● The task
An acceptable response holds only the line containing "[Youtube (opens in a new tab)] (958, 39)" and every line after it to the end of the records, each reproduced exactly.

(Data items)
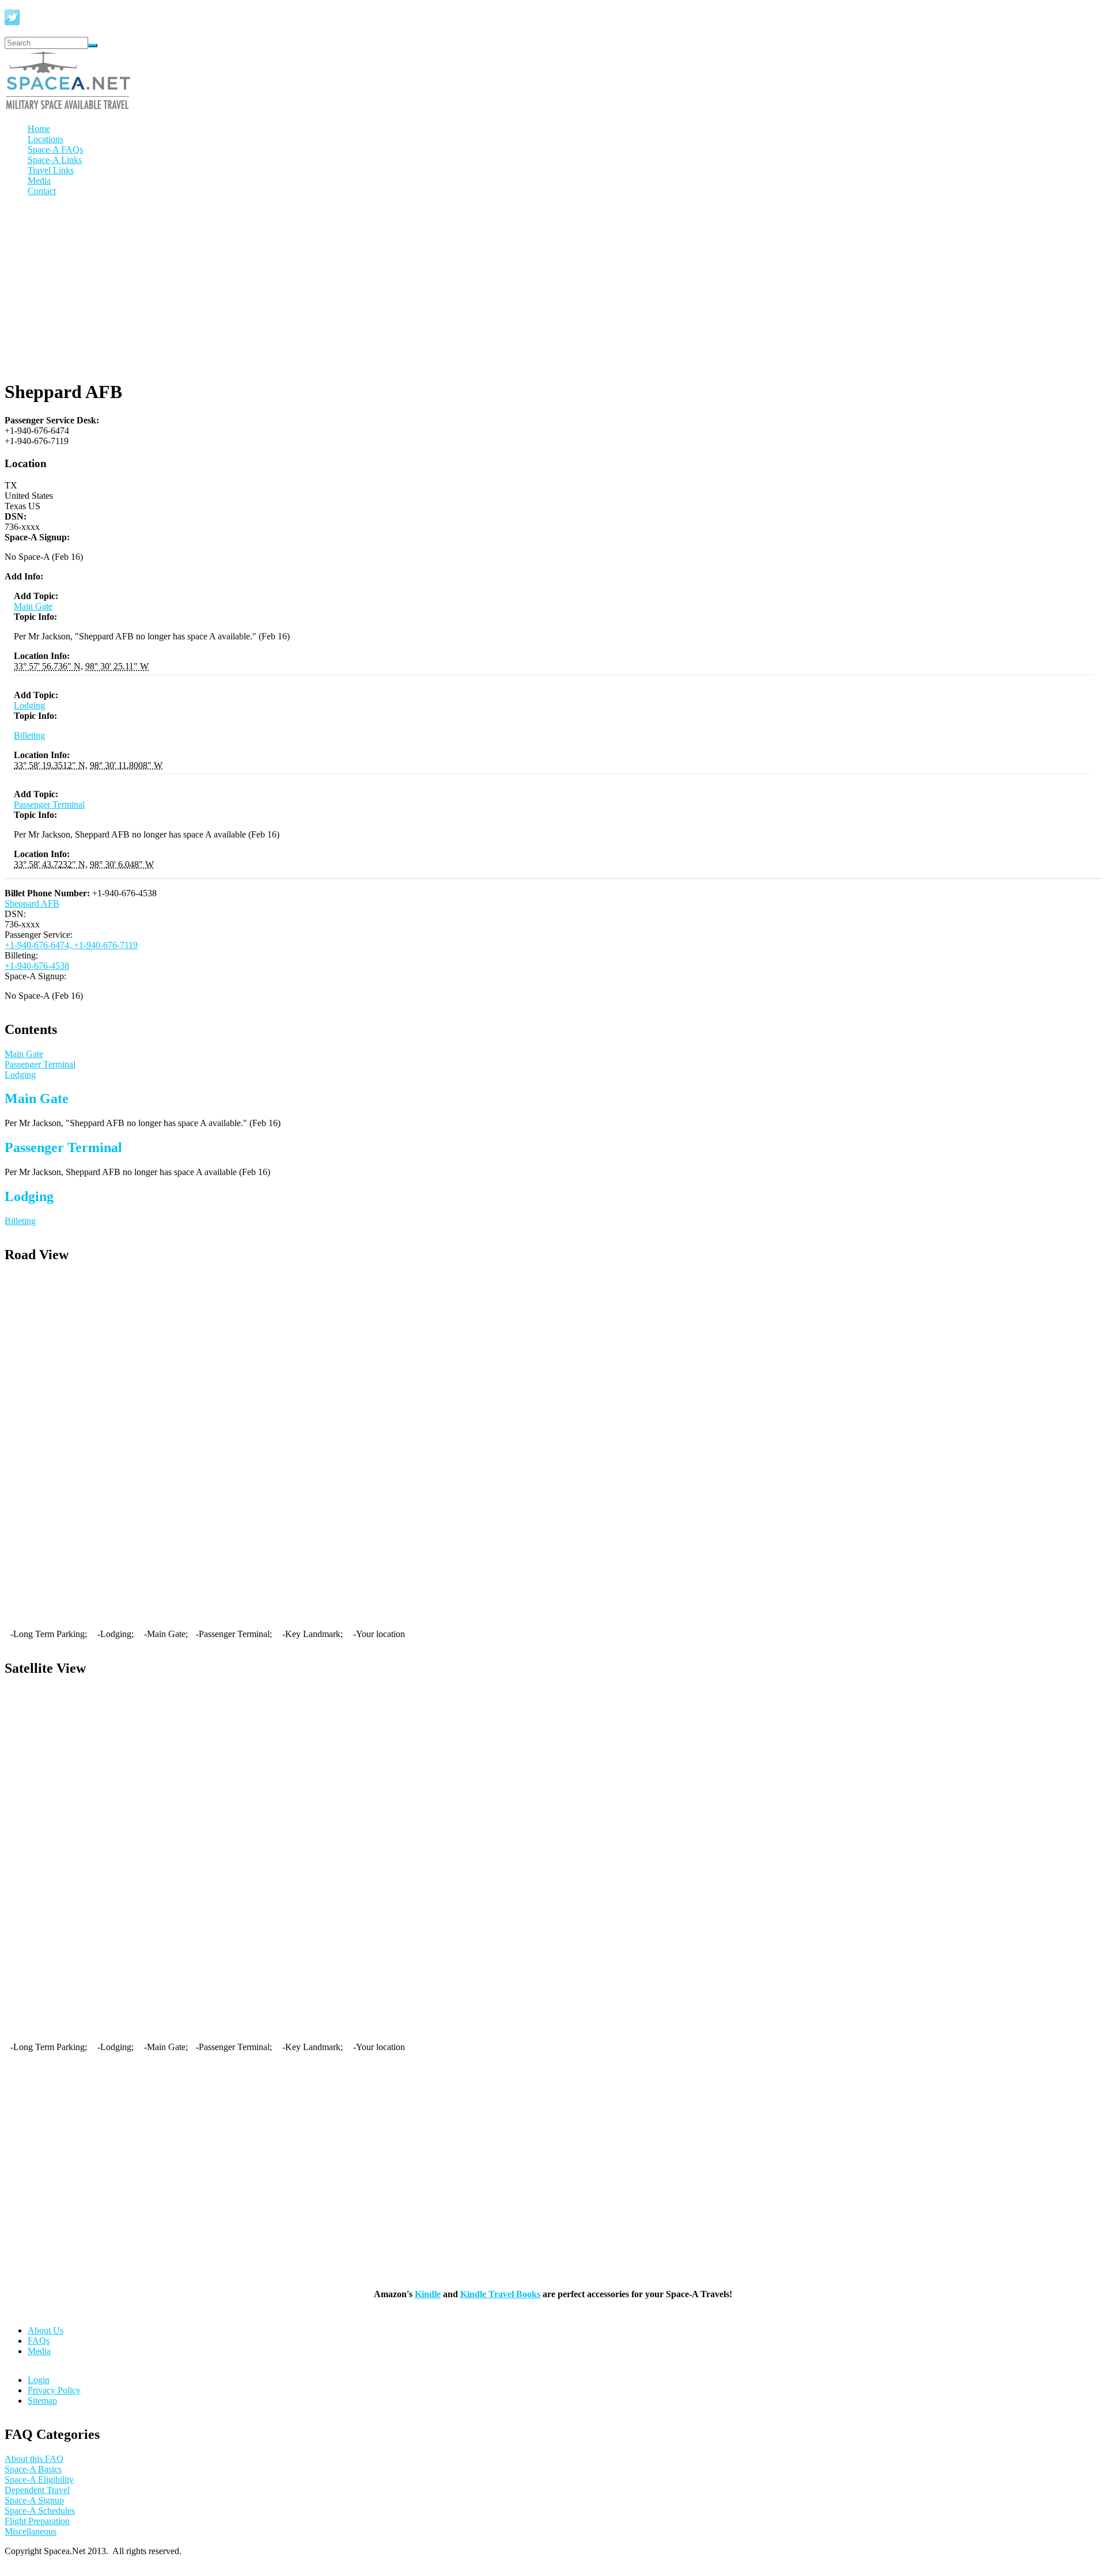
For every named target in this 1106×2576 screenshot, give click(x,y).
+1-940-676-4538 (37, 966)
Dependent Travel (37, 2490)
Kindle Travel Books (500, 2294)
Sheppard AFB (32, 903)
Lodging (29, 705)
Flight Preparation (37, 2521)
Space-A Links (55, 160)
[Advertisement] (553, 286)
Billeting (29, 735)
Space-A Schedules (40, 2511)
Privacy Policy (54, 2390)
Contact (42, 191)
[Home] (68, 109)
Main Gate (33, 606)
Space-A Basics (33, 2469)
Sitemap (42, 2400)
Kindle (428, 2294)
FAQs (39, 2341)
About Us (45, 2330)
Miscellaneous (30, 2531)
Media (39, 180)
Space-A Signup (34, 2500)
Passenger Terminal (49, 804)
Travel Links (51, 170)
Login (39, 2380)
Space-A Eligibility (39, 2479)
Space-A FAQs (55, 149)
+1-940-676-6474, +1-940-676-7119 (71, 945)
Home (39, 129)
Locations (45, 139)
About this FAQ (34, 2459)
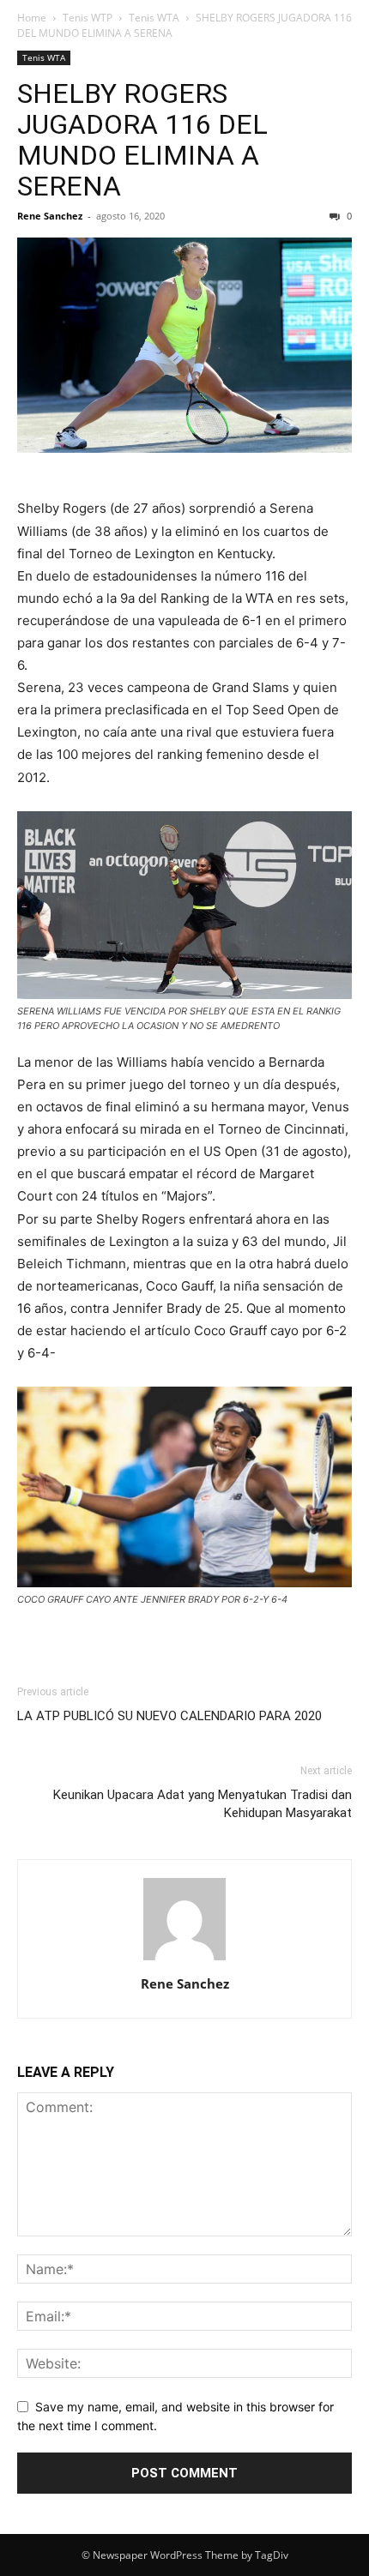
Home (31, 17)
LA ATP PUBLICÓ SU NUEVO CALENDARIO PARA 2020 (169, 1716)
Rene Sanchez (49, 215)
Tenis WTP (87, 17)
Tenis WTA (154, 17)
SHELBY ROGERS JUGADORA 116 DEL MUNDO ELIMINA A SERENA (142, 139)
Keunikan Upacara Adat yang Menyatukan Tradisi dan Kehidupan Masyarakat (202, 1804)
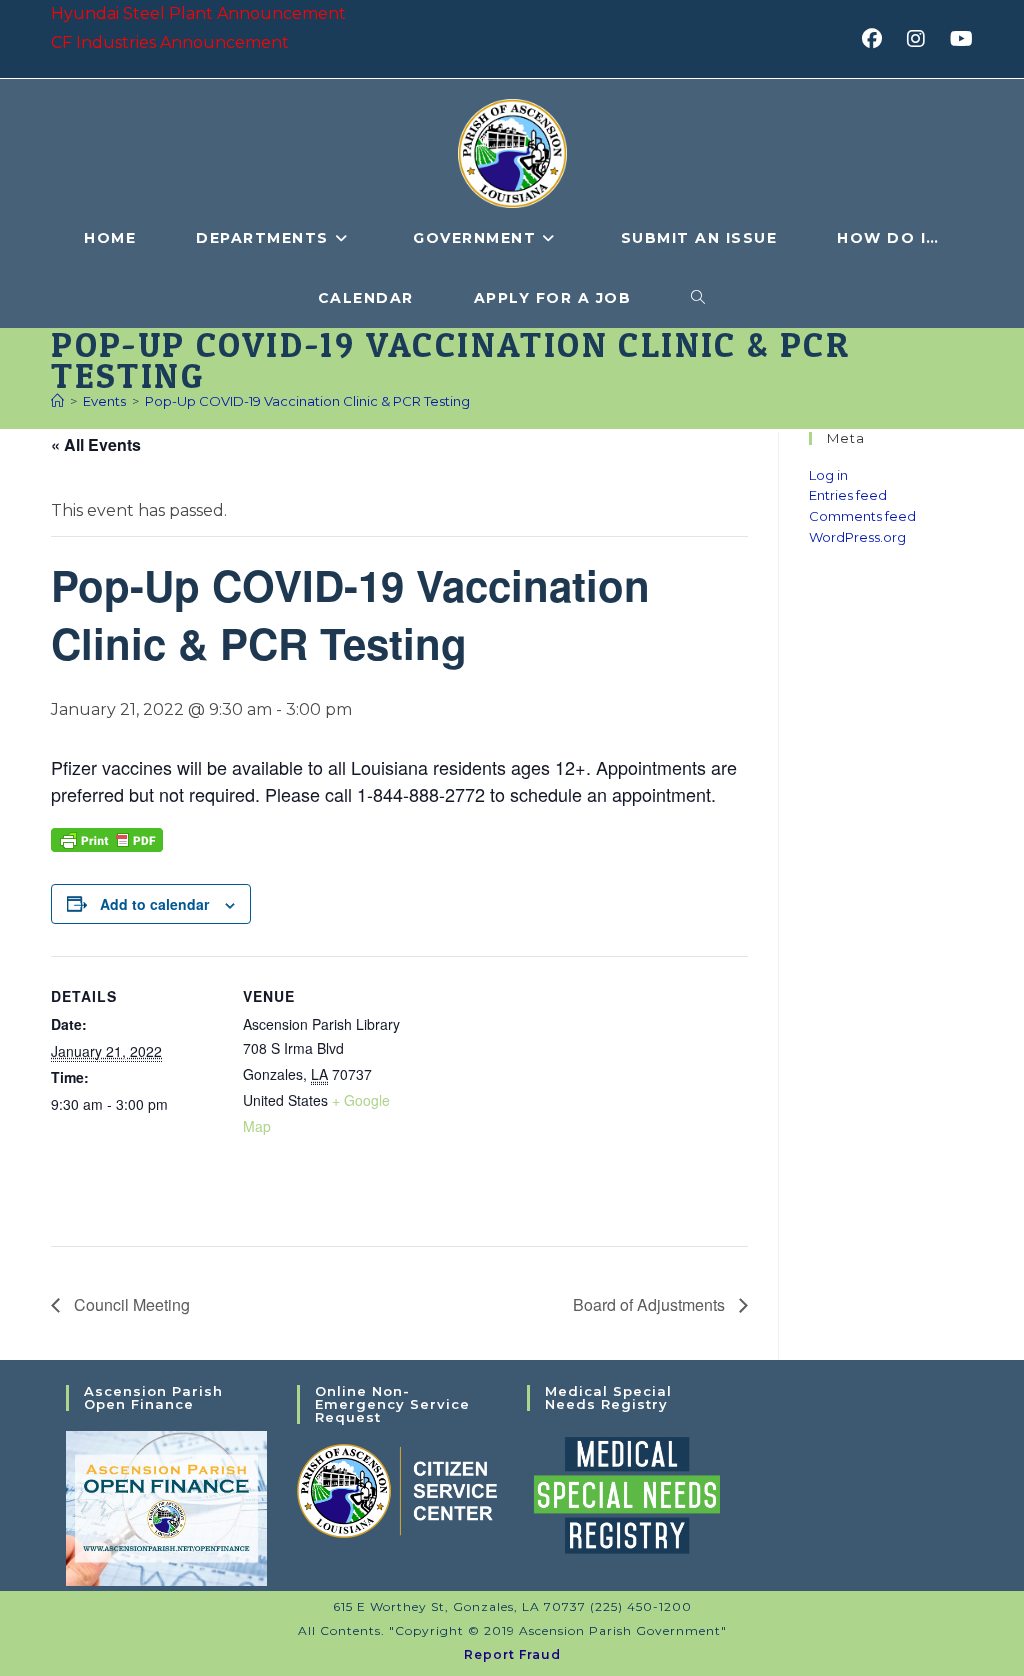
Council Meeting (130, 1304)
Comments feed (862, 516)
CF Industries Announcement (170, 42)
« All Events (96, 444)
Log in (828, 475)
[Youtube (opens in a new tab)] (958, 39)
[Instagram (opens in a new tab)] (922, 39)
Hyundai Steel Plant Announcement (198, 13)
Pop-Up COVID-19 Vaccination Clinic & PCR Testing (307, 401)
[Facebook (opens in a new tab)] (878, 39)
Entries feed (848, 495)
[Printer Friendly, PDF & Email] (107, 837)
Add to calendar (154, 904)
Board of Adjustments (651, 1304)
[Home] (57, 401)
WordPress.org (857, 537)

● Written answer
[Youtube (opens in a new tab)] (958, 39)
[Instagram (opens in a new tab)] (922, 39)
Hyundai Steel Plant Announcement (198, 13)
Pop-Up COVID-19 Vaccination Clinic & PCR Testing (307, 401)
[Facebook (opens in a new tab)] (878, 39)
Entries feed (848, 495)
[Printer Friendly, PDF & Email] (107, 837)
Add to calendar (154, 904)
Board of Adjustments (651, 1304)
[Home] (57, 401)
WordPress.org (857, 537)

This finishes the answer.